**Task directions**
The task calls for every entry to be printed word for word, without the images.

Data items
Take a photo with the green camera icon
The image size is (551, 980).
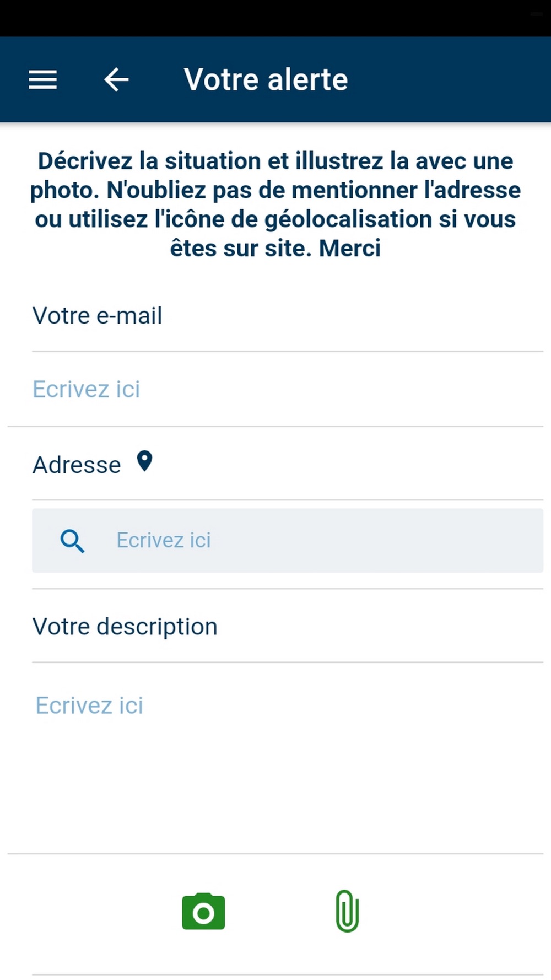203,912
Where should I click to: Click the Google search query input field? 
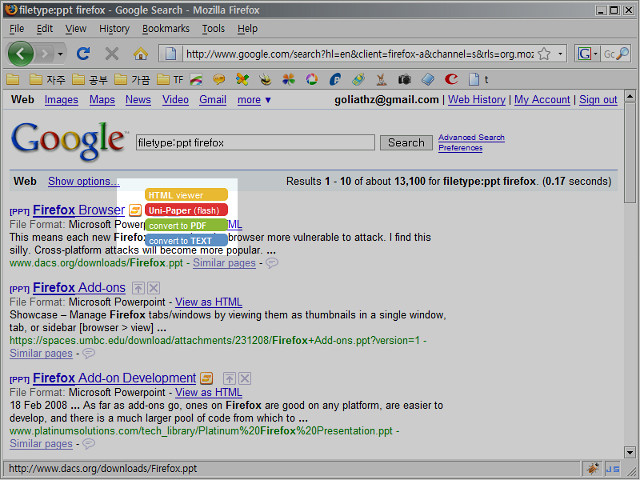click(x=254, y=143)
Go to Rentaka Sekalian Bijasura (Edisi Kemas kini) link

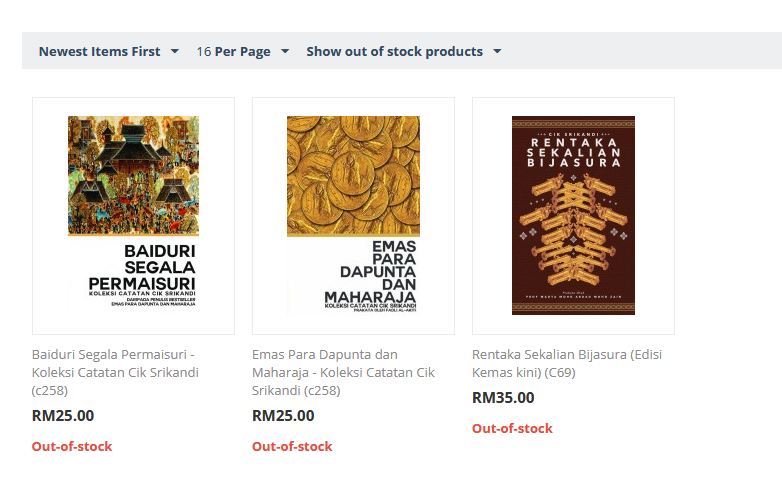[x=566, y=363]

**Your solution**
Take a photo with the green camera icon
The image size is (551, 980).
203,912
Where should I click to: Click the Google search query input field? 
click(x=254, y=143)
Go to Rentaka Sekalian Bijasura (Edisi Kemas kini) link

[x=566, y=363]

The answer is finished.